Task directions
Exact reproduction required: print each line of the material below.

Dataset records
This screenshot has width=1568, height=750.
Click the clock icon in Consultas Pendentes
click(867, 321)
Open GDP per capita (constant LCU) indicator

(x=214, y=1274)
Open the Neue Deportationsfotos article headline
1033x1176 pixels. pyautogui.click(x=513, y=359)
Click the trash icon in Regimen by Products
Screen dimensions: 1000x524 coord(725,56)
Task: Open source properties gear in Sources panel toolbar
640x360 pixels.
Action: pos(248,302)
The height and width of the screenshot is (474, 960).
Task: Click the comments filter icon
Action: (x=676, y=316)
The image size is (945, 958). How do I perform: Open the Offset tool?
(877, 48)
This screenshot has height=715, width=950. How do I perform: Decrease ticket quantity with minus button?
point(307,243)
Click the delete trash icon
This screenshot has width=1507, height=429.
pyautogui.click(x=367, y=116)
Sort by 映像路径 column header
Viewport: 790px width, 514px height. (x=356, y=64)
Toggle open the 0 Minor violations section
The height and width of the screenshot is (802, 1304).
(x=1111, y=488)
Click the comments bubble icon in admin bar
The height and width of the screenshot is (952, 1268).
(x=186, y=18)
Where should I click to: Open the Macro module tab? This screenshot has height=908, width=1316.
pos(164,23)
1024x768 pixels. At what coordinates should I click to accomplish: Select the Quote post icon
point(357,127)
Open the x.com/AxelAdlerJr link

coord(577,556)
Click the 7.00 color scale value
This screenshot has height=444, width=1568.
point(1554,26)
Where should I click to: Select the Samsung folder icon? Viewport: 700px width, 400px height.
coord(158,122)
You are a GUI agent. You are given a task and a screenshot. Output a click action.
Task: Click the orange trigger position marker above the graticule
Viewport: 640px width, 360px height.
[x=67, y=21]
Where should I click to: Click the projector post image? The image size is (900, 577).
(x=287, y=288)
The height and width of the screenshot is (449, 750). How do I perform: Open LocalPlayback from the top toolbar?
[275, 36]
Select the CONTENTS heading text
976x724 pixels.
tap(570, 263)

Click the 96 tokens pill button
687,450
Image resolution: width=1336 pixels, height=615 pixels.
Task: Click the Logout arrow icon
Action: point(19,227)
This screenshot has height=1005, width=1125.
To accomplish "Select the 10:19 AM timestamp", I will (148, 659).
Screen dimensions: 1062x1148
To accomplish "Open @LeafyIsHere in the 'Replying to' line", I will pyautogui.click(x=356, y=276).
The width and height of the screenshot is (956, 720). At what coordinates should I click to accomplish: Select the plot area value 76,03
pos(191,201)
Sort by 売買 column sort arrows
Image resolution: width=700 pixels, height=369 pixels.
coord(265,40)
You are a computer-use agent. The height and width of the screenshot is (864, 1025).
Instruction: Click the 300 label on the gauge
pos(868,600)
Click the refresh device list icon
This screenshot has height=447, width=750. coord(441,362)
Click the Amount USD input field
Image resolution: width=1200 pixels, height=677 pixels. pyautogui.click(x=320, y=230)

Solution
This screenshot has width=1568, height=750.
Click the clock icon in Consultas Pendentes
click(867, 321)
Open GDP per capita (constant LCU) indicator

(x=214, y=1274)
Open the Neue Deportationsfotos article headline
1033x1176 pixels. pyautogui.click(x=513, y=359)
Click the trash icon in Regimen by Products
Screen dimensions: 1000x524 coord(725,56)
Task: Open source properties gear in Sources panel toolbar
640x360 pixels.
Action: pos(248,302)
The height and width of the screenshot is (474, 960).
Task: Click the comments filter icon
Action: (x=676, y=316)
The image size is (945, 958). How do I perform: Open the Offset tool?
(877, 48)
This screenshot has height=715, width=950. How do I perform: Decrease ticket quantity with minus button?
point(307,243)
Click the delete trash icon
This screenshot has width=1507, height=429.
pyautogui.click(x=367, y=116)
Sort by 映像路径 column header
Viewport: 790px width, 514px height. (x=356, y=64)
Toggle open the 0 Minor violations section
The height and width of the screenshot is (802, 1304).
(x=1111, y=488)
Click the comments bubble icon in admin bar
The height and width of the screenshot is (952, 1268).
(x=186, y=18)
Where should I click to: Open the Macro module tab? This screenshot has height=908, width=1316.
pos(164,23)
1024x768 pixels. At what coordinates should I click to accomplish: Select the Quote post icon
point(357,127)
Open the x.com/AxelAdlerJr link

coord(577,556)
Click the 7.00 color scale value
This screenshot has height=444, width=1568.
point(1554,26)
Where should I click to: Select the Samsung folder icon? Viewport: 700px width, 400px height.
coord(158,122)
You are a GUI agent. You are given a task and a screenshot. Output a click action.
Task: Click the orange trigger position marker above the graticule
Viewport: 640px width, 360px height.
[x=67, y=21]
Where should I click to: Click the projector post image? The image size is (900, 577).
(x=287, y=288)
The height and width of the screenshot is (449, 750). How do I perform: Open LocalPlayback from the top toolbar?
[275, 36]
Select the CONTENTS heading text
976x724 pixels.
tap(570, 263)

Click the 96 tokens pill button
687,450
Image resolution: width=1336 pixels, height=615 pixels.
Task: Click the Logout arrow icon
Action: point(19,227)
This screenshot has height=1005, width=1125.
To accomplish "Select the 10:19 AM timestamp", I will (148, 659).
Screen dimensions: 1062x1148
To accomplish "Open @LeafyIsHere in the 'Replying to' line", I will pyautogui.click(x=356, y=276).
The width and height of the screenshot is (956, 720). At what coordinates should I click to accomplish: Select the plot area value 76,03
pos(191,201)
Sort by 売買 column sort arrows
Image resolution: width=700 pixels, height=369 pixels.
coord(265,40)
You are a computer-use agent. The height and width of the screenshot is (864, 1025).
Instruction: Click the 300 label on the gauge
pos(868,600)
Click the refresh device list icon
This screenshot has height=447, width=750. coord(441,362)
Click the Amount USD input field
Image resolution: width=1200 pixels, height=677 pixels. pyautogui.click(x=320, y=230)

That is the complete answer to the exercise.